En vertu de l’art. 4 LTVTC/GE, l’exploitant d’entreprise de transport est soumis à l’existence d’un contrat de travail au sens de l’art. 319 CO ou de l’art. 10 LPGA. En revanche, pour le diffuseur de courses, il n’est pas précisé si le transporteur est indépendant ou employé d’une entreprise de transport.

Le fait qu’Uber CH se soit annoncée comme “diffuseur de courses” auprès du Service cantonal ne préjuge donc pas encore le statut d’”entreprise de transport” – et donc d’employeur – d’Uber B.V.

Le Tribunal fédéral examine dès lors s’il existe une relation de travail (art. 319 CO) entre Uber B.V. et les chauffeurs, permettant de retenir le statut d’entreprise de transport (art. 4 let. c LTVTC/GE).

◆ **Consignes de l'exercice**
a) D'après le texte, sous quelle qualité Uber CH s'est-elle annoncée auprès du Service cantonal ?
b) Extrayez du texte, sans rien modifier, le segment qui va de « En vertu de » à « d’employeur – d’Uber B.V. ».

(Données de pointage de cible)
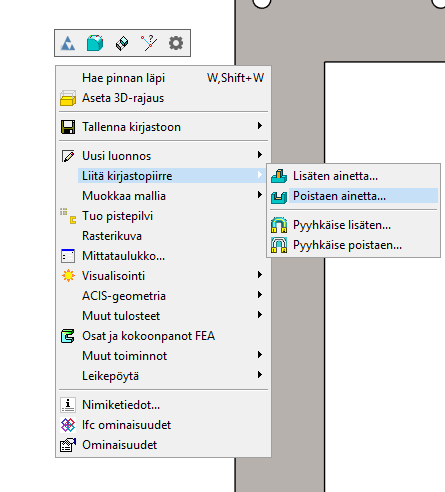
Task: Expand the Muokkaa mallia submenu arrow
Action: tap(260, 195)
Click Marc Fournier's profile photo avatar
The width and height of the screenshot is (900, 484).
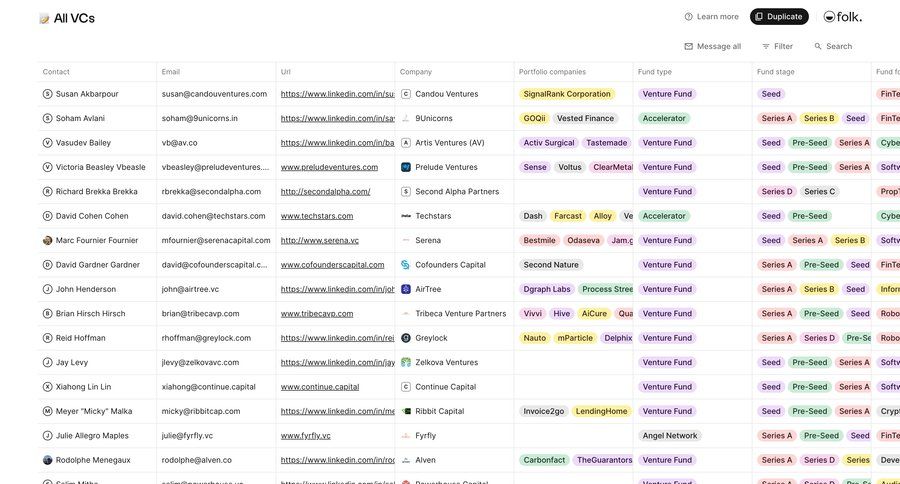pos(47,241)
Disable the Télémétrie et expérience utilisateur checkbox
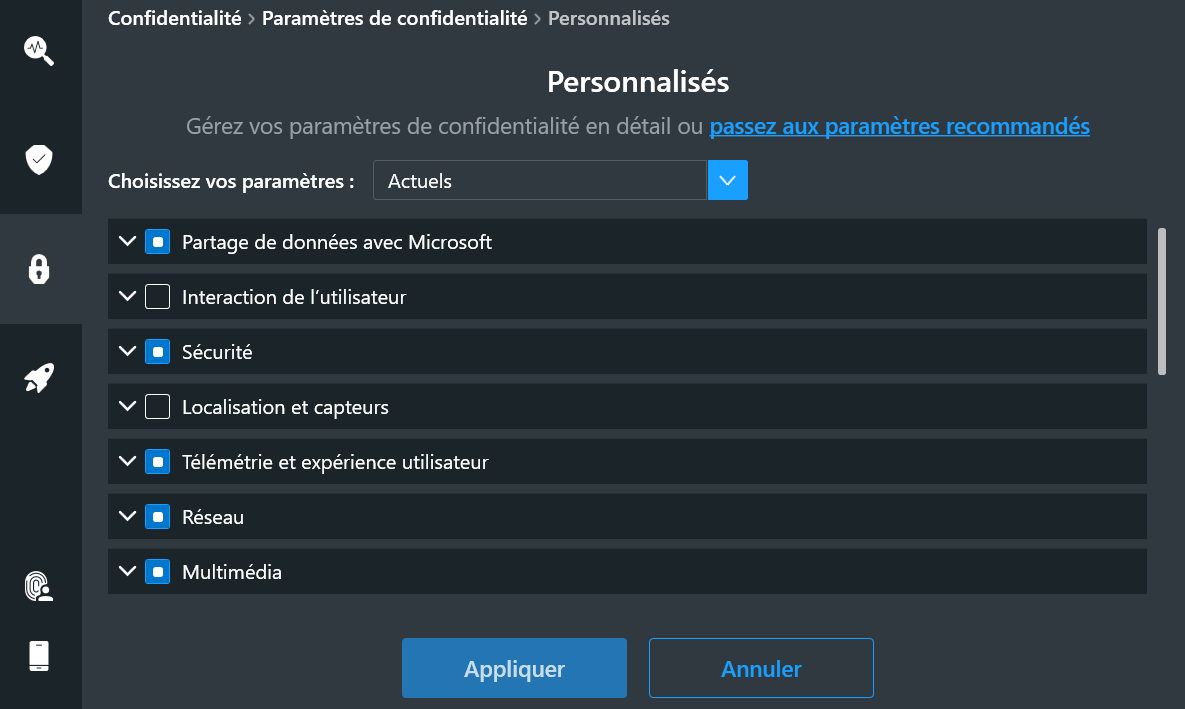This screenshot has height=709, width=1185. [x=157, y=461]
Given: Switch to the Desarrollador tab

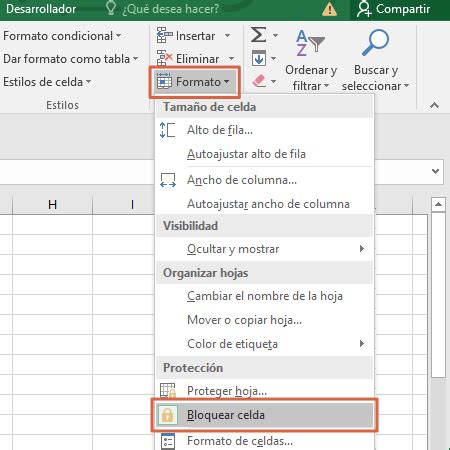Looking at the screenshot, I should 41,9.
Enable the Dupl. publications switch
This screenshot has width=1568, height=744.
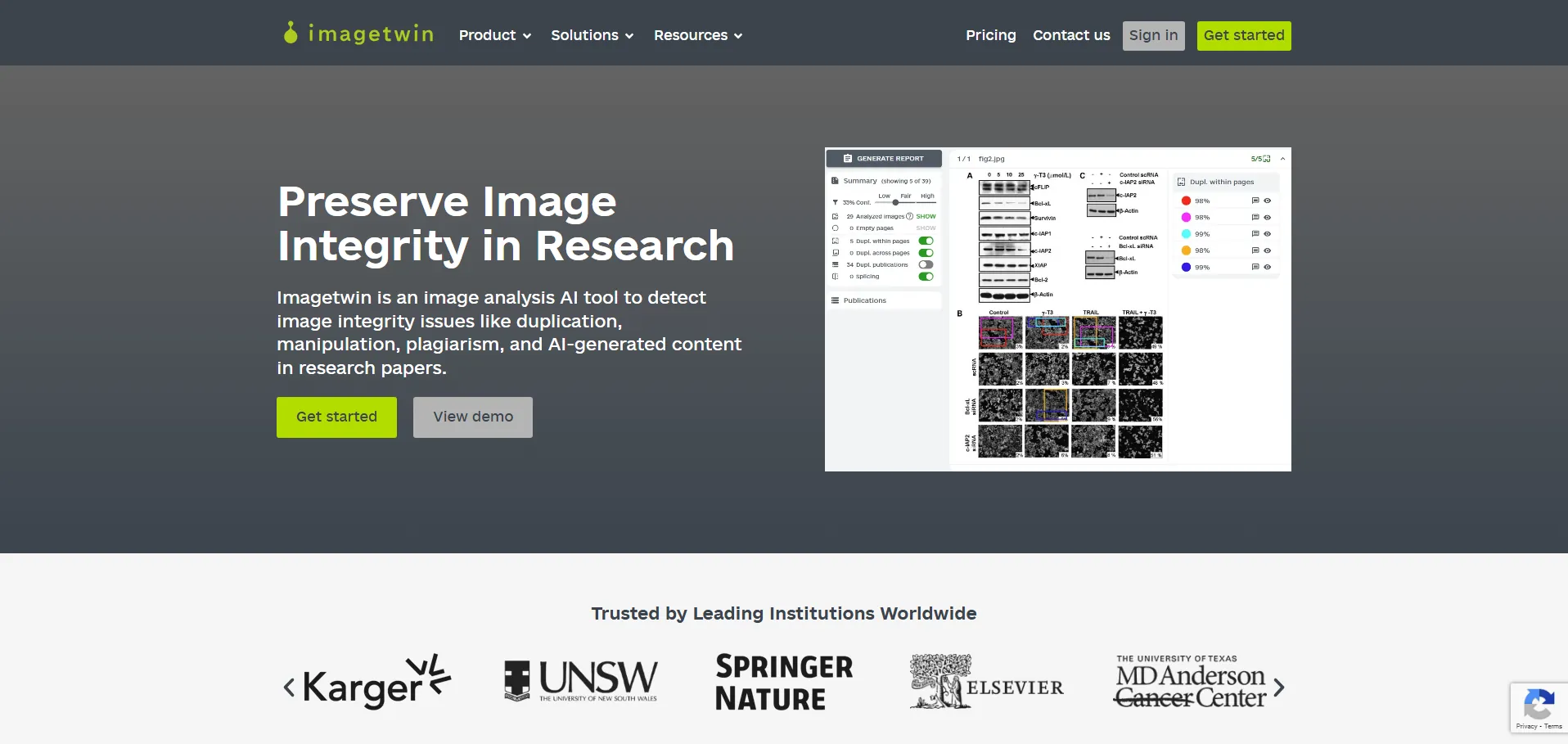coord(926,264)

◆ **Corrigé**
a) Comme « diffuseur de courses ».

b)
En vertu de l’art. 4 LTVTC/GE, l’exploitant d’entreprise de transport est soumis à l’existence d’un contrat de travail au sens de l’art. 319 CO ou de l’art. 10 LPGA. En revanche, pour le diffuseur de courses, il n’est pas précisé si le transporteur est indépendant ou employé d’une entreprise de transport.

Le fait qu’Uber CH se soit annoncée comme “diffuseur de courses” auprès du Service cantonal ne préjuge donc pas encore le statut d’”entreprise de transport” – et donc d’employeur – d’Uber B.V.